## SUAS TAREFAS:
**A)** Diga se cada afirmação abaixo concorda com o texto sobre a greve e a rotina escolar, respondendo sim ou não e citando as palavras do texto que decidem. (i) O filho de Amanda Dias tem 6 anos. (ii) Helen Tavares desenvolve atividades com a filha em casa. (iii) As filhas mais novas de Carolyne são gêmeas.
**B)** Liste todas as pessoas identificadas pelo nome no texto sobre a greve e a rotina escolar.

***** TEXTO FORNECIDO

O ano letivo de 2022 foi o primeiro após a pandemia com os estudantes na sala de aula desde fevereiro. Em 2021, houve o retornos dos alunos, com escalonamento, em maio, após quase dois anos reclusos, devido à pandemia. Agora, por conta da greve, eles estão novamente nos lares. 

Alteração no cotidiano

A rotina das famílias mudou, e adaptações tiveram que ser feitas. A projetista Amanda Dias, 32, conta ter ficado “desesperada” quando soube que o filho, de 6, não teria aula: “Justo no momento em que ele teve a condição de voltar às aulas e enfim iniciar a vida escolar, não está podendo”. Ela trabalha fora e teve que deixar o garoto aos cuidados da sogra de uma prima. “Se isso não estivesse acontecendo, teria que sair do emprego”, ressaltou.

Pais entrevistados pela reportagem se viram como podem para manter a rotina de estudos para as crianças. “No início da greve, fui criando atividades básicas, lembrando da minha infância e buscando exercícios na internet”, conta Carolyne, que concilia o ensino dos filhos, de 7 e 8 anos, com os cuidados com as filhas mais novas, trigêmeas de 1 ano e 4 meses.

A socióloga Helen Tavares, 43, precisou apertar o orçamento para não interromper novamente o estudo da filha. “Coloquei na aula particular duas vezes por semana. Vai gerar um custo que não estava previsto. Foi a forma que encontrei, já que, devido ao trabalho, não consigo desenvolver atividades com ela”, resumiu.

**********
***** DADOS EXIBIDOS

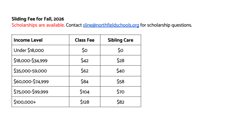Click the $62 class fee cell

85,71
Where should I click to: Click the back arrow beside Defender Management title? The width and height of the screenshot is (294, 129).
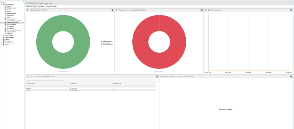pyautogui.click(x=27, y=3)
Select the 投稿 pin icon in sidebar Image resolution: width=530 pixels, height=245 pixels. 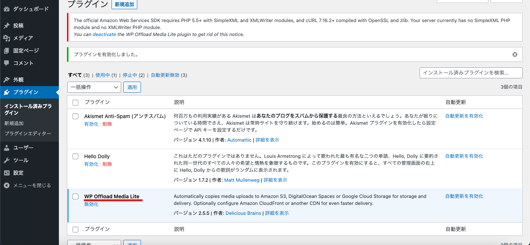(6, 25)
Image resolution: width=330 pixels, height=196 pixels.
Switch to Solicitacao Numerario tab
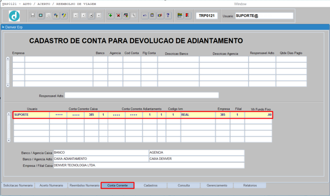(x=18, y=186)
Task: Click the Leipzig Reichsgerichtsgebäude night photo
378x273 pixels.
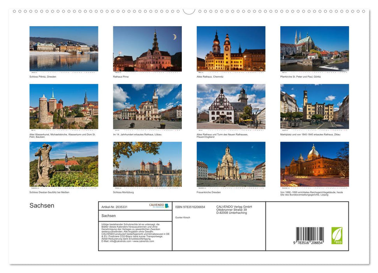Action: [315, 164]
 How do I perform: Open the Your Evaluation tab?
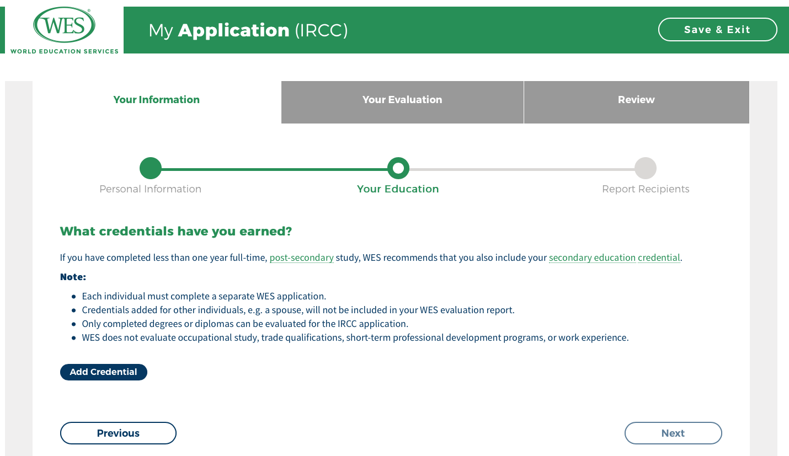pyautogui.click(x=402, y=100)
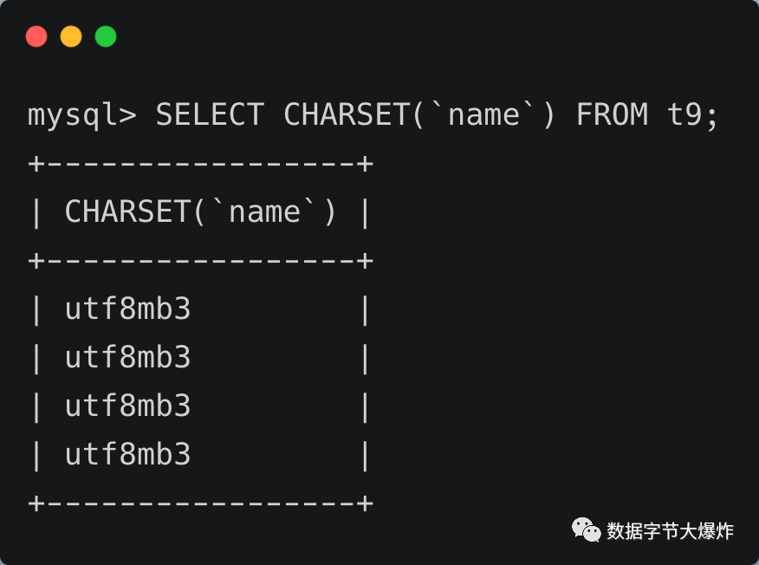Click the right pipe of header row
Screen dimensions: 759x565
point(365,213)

**********
***** DADOS EXIBIDOS

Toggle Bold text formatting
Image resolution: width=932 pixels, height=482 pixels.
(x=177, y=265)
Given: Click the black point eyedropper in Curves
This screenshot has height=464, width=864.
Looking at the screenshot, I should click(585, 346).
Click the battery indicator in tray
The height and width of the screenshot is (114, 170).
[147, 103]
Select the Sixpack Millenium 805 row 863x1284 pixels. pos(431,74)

**********
***** DADOS EXIBIDOS

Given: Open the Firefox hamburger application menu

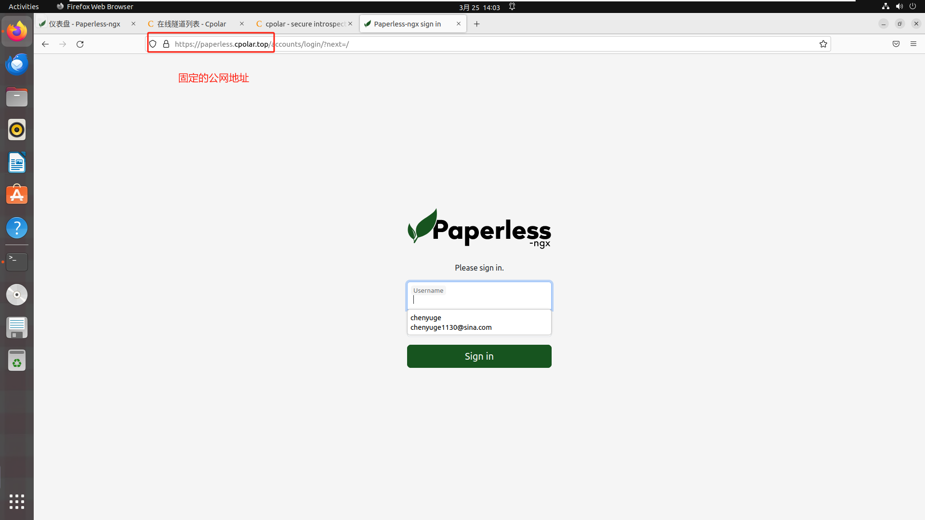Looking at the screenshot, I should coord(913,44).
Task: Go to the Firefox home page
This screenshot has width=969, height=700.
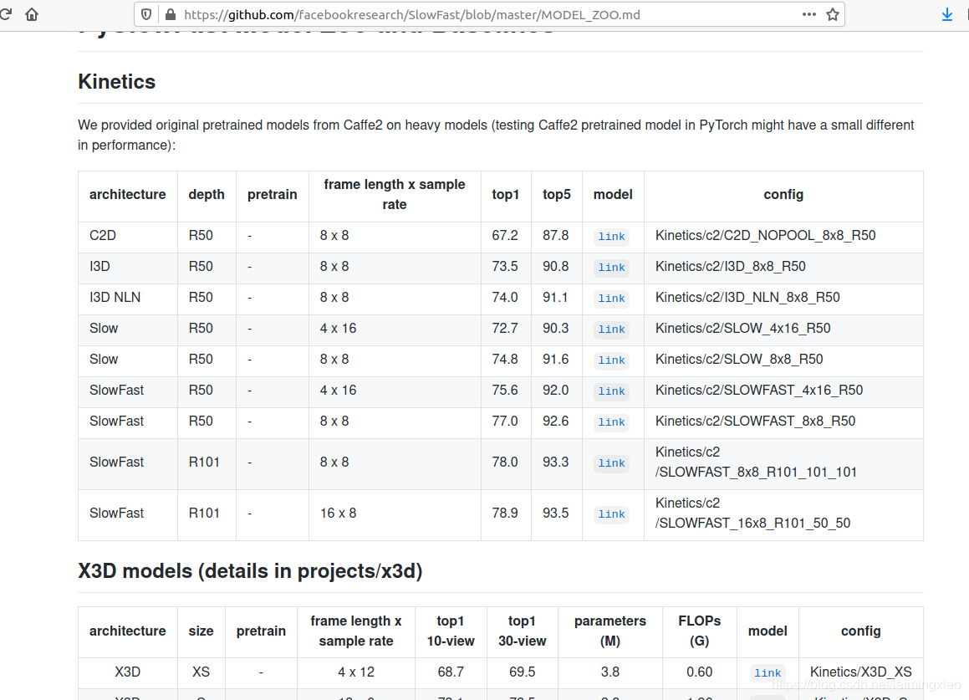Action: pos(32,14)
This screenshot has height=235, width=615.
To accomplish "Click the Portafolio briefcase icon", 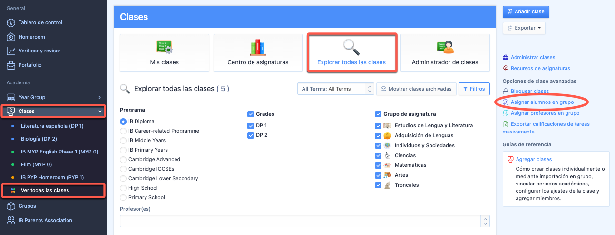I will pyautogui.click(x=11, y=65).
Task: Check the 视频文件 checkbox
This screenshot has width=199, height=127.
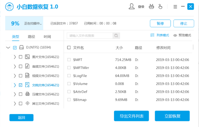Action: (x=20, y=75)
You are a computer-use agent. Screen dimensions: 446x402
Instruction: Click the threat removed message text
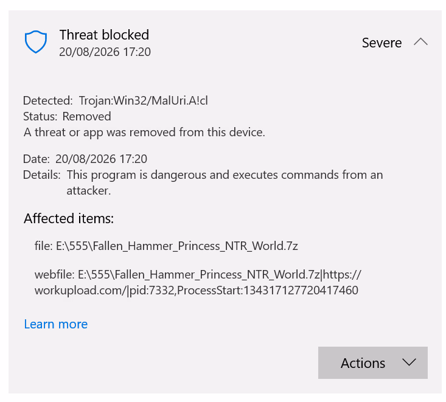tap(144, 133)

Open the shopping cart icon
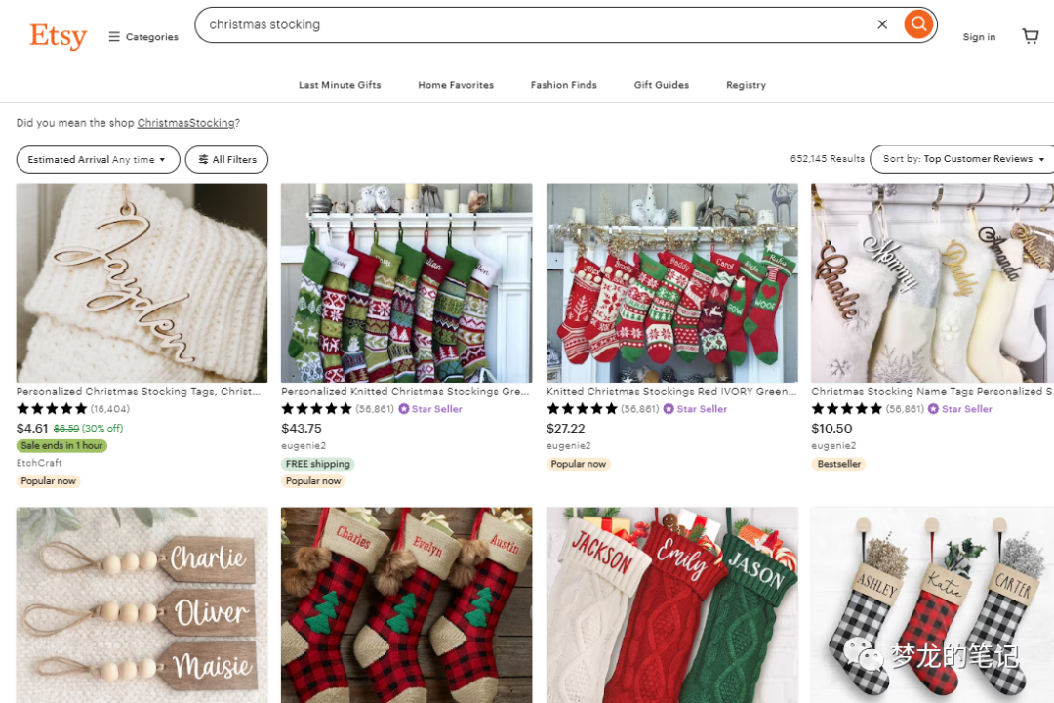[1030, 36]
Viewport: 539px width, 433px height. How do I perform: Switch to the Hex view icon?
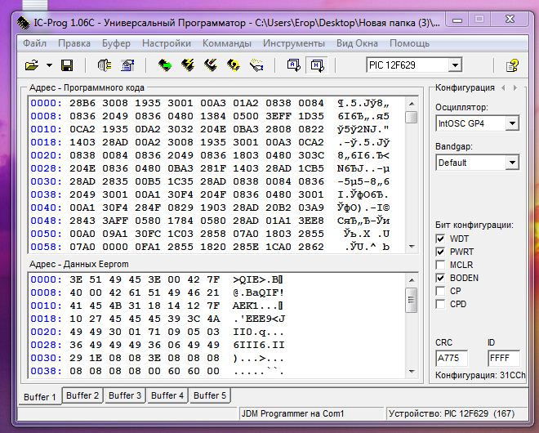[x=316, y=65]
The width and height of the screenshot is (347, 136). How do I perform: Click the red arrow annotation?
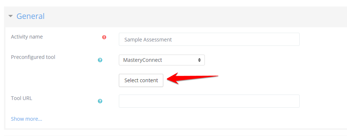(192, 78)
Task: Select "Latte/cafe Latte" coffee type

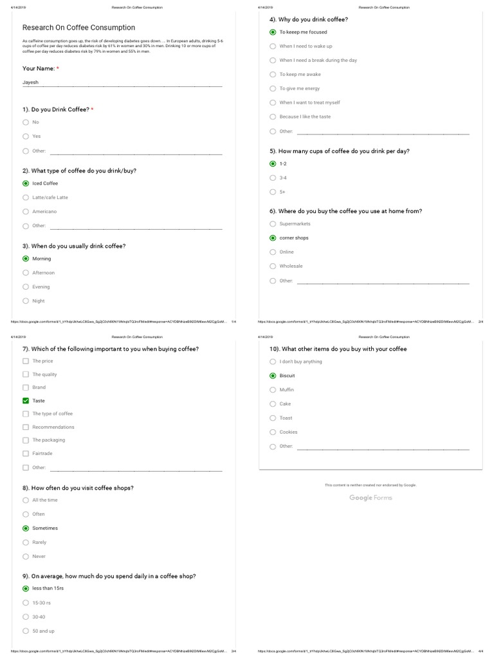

**********

## RESPOSTAS POR ITEM:
**A)**
(i) Sim: "o filho, de 6, não teria aula"
(ii) Não: "não consigo desenvolver atividades com ela"
(iii) Não: "trigêmeas de 1 ano e 4 meses"

**B)** Amanda Dias; Carolyne; Helen Tavares